The search for blame has begun in earnest. The government is a clear target; after Carillion issued a profit warning in July last year, the government continued to award it contracts, notably the £1.4bn HS2 contract. Surely the profit warning should have been a red flag, signalling that Carillion was bidding too aggressively, making heroic assumptions about its expense on public projects and not leaving enough margin to cope with unexpected cost overruns. In short, the government should have realised sooner that they were dealing with a gambler who was taking on risky and potentially unprofitable contracts. The lowest bid is not always the best bid.
The immediate political implications are clear. After Grenfell and the recent Virgin Trains bailout, Carillion will come as another blow for advocates of PFI and outsourcing. It gives Corbyn and Labour more ammunition to fire at May’s already embattled government, as it seems to be evidence that the Tory model of public service provision is broken and that outsourcing doesn’t work.
However, to have a proper discussion about this issue we need to distinguish between the failure of outsourcing and the failure of the bidding process for contracts. Where contracts have been handed out wisely, the evidence does point to good outcomes. Studies of hospital domestic services, refuse collection and buses show that competitive tendering can deliver significant cost reductions, and that after being burned by an over-optimistic bid firms learn and will bid more conservatively in future.

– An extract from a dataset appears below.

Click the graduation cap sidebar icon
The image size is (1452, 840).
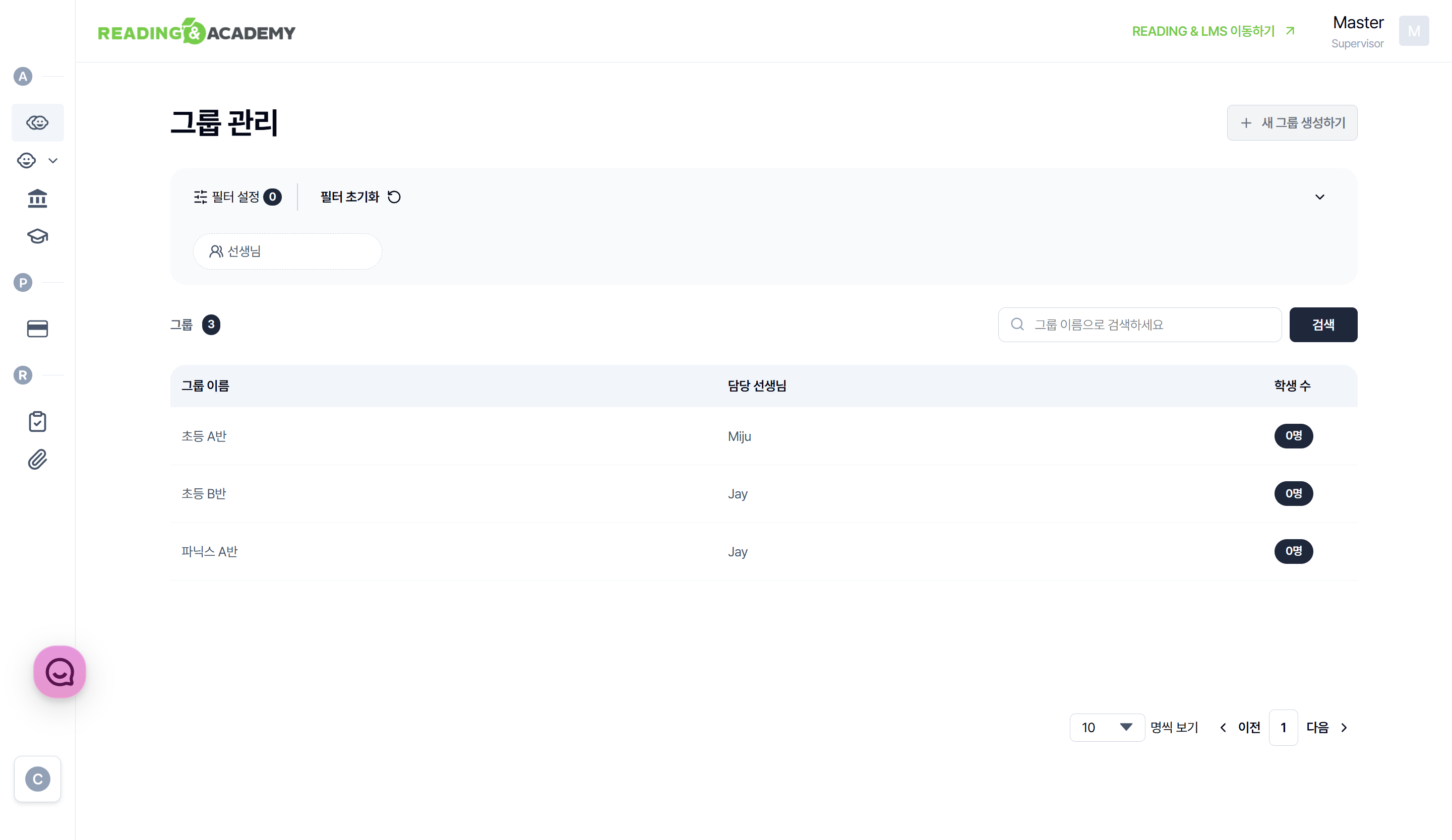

A common objection is that this cost-cutting comes from underinvestment and a reduction in service quality, but the evidence on service quality is not conclusive enough to say that outsourcing necessarily leads to poor service provision. For example, consider that from 1998 to 2016, the Public Performance Measure – a metric for the punctuality and reliability of train services – has remained at a constant level, even while the rail network has expanded greatly. In short, the jury is still out on this question.

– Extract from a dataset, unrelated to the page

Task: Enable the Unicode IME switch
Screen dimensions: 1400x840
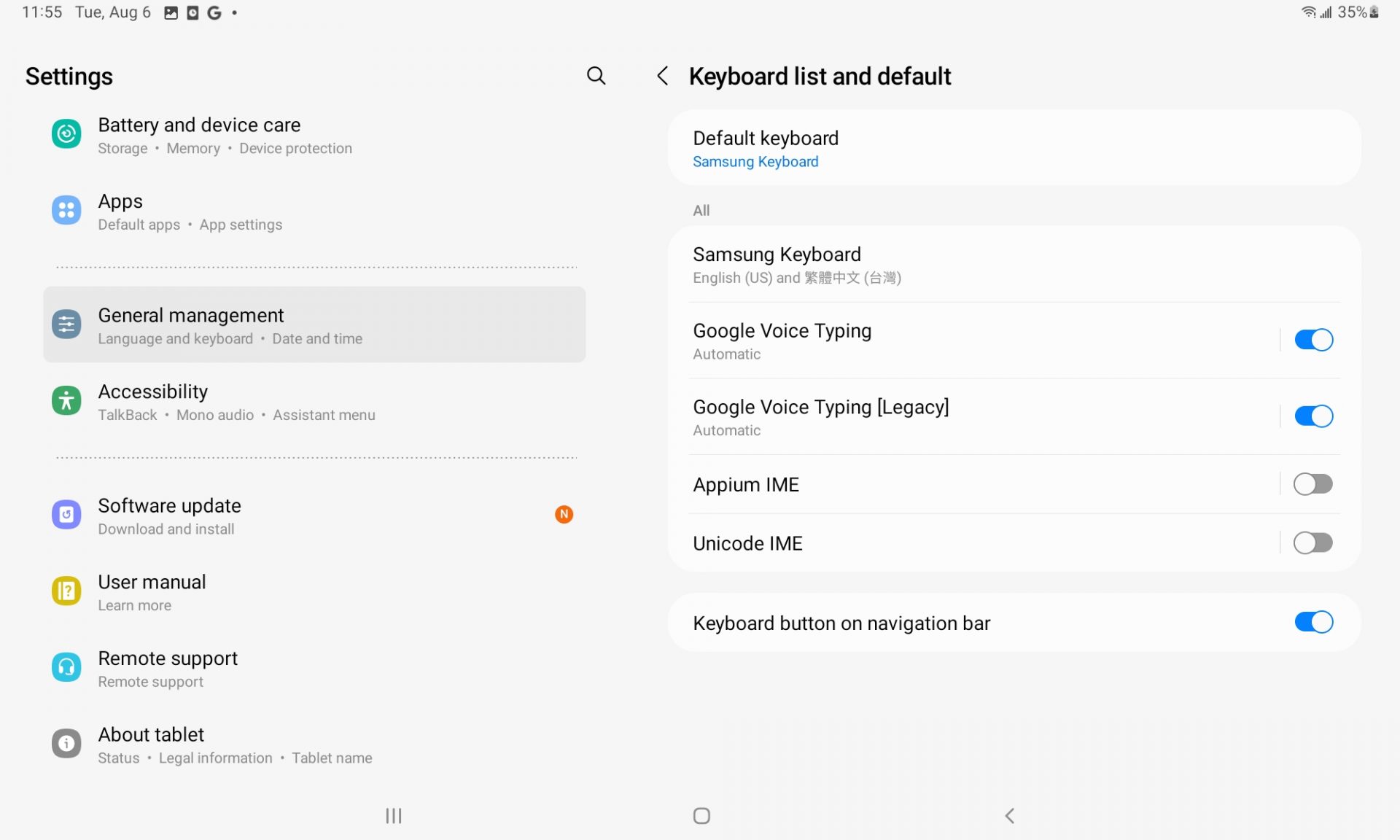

The issue then is not whether outsourcing works but under what conditions it works. If we are to avoid another Carillion-style calamity the government needs to address its obsession with cheap bids by giving a bid’s quality and sustainability much more weighting. Bids need to be more competitive; many tendering processes attract only one or two bidders, which makes identifying the most efficient firm much harder. There needs to be a recognition that competitive tendering will work in some markets better than others; some activities are just downright unprofitable whether the public or private sector manages them, while some services need tailored contracts and effective regulation to set the franchise on the right path.
The mistake of the government is not its belief in outsourcing, but its belief that it is a magic bullet which automatically delivers results. For an issue with such nuance, we deserve a debate with nuance to match, because a one-size-fits-all approach simply doesn’t fit reality.